(PROVIDED INFORMATION begins)

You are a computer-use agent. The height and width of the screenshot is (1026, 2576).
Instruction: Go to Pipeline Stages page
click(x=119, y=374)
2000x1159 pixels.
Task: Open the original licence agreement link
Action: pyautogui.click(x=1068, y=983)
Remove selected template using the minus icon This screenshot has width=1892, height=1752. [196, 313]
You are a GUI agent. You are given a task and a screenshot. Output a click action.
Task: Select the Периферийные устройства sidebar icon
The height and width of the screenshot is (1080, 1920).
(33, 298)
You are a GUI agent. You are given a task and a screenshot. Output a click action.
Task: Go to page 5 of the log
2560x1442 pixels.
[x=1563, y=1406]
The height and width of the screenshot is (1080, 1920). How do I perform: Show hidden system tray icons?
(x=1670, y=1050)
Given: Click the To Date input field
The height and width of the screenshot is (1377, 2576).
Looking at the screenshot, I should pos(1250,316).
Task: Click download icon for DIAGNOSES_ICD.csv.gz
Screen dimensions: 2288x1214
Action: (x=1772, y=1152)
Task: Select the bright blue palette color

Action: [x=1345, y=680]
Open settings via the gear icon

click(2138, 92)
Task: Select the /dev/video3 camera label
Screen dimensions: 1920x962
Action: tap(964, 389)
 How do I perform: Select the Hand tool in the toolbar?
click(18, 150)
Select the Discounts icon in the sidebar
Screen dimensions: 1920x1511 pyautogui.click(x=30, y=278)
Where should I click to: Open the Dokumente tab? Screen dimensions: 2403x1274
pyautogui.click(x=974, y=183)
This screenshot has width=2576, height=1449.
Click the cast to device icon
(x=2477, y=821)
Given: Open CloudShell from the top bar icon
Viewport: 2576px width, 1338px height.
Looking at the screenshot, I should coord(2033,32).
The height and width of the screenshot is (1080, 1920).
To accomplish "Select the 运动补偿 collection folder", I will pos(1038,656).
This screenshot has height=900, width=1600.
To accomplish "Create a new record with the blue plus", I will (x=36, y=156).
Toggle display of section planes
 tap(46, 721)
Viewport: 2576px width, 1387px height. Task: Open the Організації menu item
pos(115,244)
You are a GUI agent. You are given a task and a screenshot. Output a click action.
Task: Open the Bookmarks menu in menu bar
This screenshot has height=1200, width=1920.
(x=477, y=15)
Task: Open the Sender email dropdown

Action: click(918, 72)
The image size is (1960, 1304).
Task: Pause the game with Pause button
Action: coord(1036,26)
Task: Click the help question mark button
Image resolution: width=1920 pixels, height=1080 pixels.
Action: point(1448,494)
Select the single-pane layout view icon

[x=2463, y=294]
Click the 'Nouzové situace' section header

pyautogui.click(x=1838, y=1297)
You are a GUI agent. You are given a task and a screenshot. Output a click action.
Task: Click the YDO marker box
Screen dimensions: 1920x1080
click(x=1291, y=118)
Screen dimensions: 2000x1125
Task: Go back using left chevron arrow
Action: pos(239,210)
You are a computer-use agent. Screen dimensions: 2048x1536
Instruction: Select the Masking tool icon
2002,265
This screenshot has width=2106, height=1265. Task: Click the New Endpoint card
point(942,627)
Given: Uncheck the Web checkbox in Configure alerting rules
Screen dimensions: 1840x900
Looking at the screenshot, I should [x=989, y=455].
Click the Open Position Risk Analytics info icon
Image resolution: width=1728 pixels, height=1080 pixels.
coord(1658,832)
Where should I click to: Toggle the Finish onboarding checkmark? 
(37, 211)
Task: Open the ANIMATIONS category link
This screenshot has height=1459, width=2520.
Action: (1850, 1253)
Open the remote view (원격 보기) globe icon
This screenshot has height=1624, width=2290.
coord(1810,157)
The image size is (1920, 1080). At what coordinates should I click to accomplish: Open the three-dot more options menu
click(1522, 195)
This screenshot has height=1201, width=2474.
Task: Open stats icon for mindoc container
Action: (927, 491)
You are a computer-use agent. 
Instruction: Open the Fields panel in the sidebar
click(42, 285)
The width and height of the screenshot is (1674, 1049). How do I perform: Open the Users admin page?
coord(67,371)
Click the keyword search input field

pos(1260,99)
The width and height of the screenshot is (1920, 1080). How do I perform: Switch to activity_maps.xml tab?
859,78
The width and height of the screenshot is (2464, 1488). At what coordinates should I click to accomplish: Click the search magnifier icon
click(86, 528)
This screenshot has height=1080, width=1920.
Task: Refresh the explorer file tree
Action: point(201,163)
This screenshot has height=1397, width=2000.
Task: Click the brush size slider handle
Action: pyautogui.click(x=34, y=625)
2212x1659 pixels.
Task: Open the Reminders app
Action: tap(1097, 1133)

(PROVIDED INFORMATION ends)

- THE PROBLEM -
Take the material above and set it down again exactly.

- SOLUTION FOR THIS TASK -
You are a computer-use agent. The height and width of the screenshot is (1026, 2576).
Instruction: Go to Pipeline Stages page
click(x=119, y=374)
2000x1159 pixels.
Task: Open the original licence agreement link
Action: pyautogui.click(x=1068, y=983)
Remove selected template using the minus icon This screenshot has width=1892, height=1752. [196, 313]
You are a GUI agent. You are given a task and a screenshot. Output a click action.
Task: Select the Периферийные устройства sidebar icon
The height and width of the screenshot is (1080, 1920).
(33, 298)
You are a GUI agent. You are given a task and a screenshot. Output a click action.
Task: Go to page 5 of the log
2560x1442 pixels.
[x=1563, y=1406]
The height and width of the screenshot is (1080, 1920). How do I perform: Show hidden system tray icons?
(x=1670, y=1050)
Given: Click the To Date input field
The height and width of the screenshot is (1377, 2576).
Looking at the screenshot, I should pos(1250,316).
Task: Click download icon for DIAGNOSES_ICD.csv.gz
Screen dimensions: 2288x1214
Action: (x=1772, y=1152)
Task: Select the bright blue palette color

Action: [x=1345, y=680]
Open settings via the gear icon

click(2138, 92)
Task: Select the /dev/video3 camera label
Screen dimensions: 1920x962
Action: tap(964, 389)
 How do I perform: Select the Hand tool in the toolbar?
click(18, 150)
Select the Discounts icon in the sidebar
Screen dimensions: 1920x1511 pyautogui.click(x=30, y=278)
Where should I click to: Open the Dokumente tab? Screen dimensions: 2403x1274
pyautogui.click(x=974, y=183)
This screenshot has width=2576, height=1449.
Click the cast to device icon
(x=2477, y=821)
Given: Open CloudShell from the top bar icon
Viewport: 2576px width, 1338px height.
Looking at the screenshot, I should coord(2033,32).
The height and width of the screenshot is (1080, 1920).
To accomplish "Select the 运动补偿 collection folder", I will pos(1038,656).
This screenshot has height=900, width=1600.
To accomplish "Create a new record with the blue plus", I will (x=36, y=156).
Toggle display of section planes
 tap(46, 721)
Viewport: 2576px width, 1387px height. Task: Open the Організації menu item
pos(115,244)
You are a GUI agent. You are given a task and a screenshot. Output a click action.
Task: Open the Bookmarks menu in menu bar
This screenshot has height=1200, width=1920.
(x=477, y=15)
Task: Open the Sender email dropdown

Action: click(918, 72)
The image size is (1960, 1304).
Task: Pause the game with Pause button
Action: coord(1036,26)
Task: Click the help question mark button
Image resolution: width=1920 pixels, height=1080 pixels.
Action: point(1448,494)
Select the single-pane layout view icon

[x=2463, y=294]
Click the 'Nouzové situace' section header

pyautogui.click(x=1838, y=1297)
You are a GUI agent. You are given a task and a screenshot. Output a click action.
Task: Click the YDO marker box
Screen dimensions: 1920x1080
click(x=1291, y=118)
Screen dimensions: 2000x1125
Task: Go back using left chevron arrow
Action: pos(239,210)
You are a computer-use agent. Screen dimensions: 2048x1536
Instruction: Select the Masking tool icon
2002,265
This screenshot has width=2106, height=1265. Task: Click the New Endpoint card
point(942,627)
Given: Uncheck the Web checkbox in Configure alerting rules
Screen dimensions: 1840x900
Looking at the screenshot, I should [x=989, y=455].
Click the Open Position Risk Analytics info icon
Image resolution: width=1728 pixels, height=1080 pixels.
coord(1658,832)
Where should I click to: Toggle the Finish onboarding checkmark? 
(37, 211)
Task: Open the ANIMATIONS category link
This screenshot has height=1459, width=2520.
Action: (1850, 1253)
Open the remote view (원격 보기) globe icon
This screenshot has height=1624, width=2290.
coord(1810,157)
The image size is (1920, 1080). At what coordinates should I click to accomplish: Open the three-dot more options menu
click(1522, 195)
This screenshot has height=1201, width=2474.
Task: Open stats icon for mindoc container
Action: (927, 491)
You are a computer-use agent. 
Instruction: Open the Fields panel in the sidebar
click(42, 285)
The width and height of the screenshot is (1674, 1049). How do I perform: Open the Users admin page?
coord(67,371)
Click the keyword search input field

pos(1260,99)
The width and height of the screenshot is (1920, 1080). How do I perform: Switch to activity_maps.xml tab?
859,78
The width and height of the screenshot is (2464, 1488). At what coordinates should I click to accomplish: Click the search magnifier icon
click(86, 528)
This screenshot has height=1080, width=1920.
Task: Refresh the explorer file tree
Action: point(201,163)
This screenshot has height=1397, width=2000.
Task: Click the brush size slider handle
Action: pyautogui.click(x=34, y=625)
2212x1659 pixels.
Task: Open the Reminders app
Action: tap(1097, 1133)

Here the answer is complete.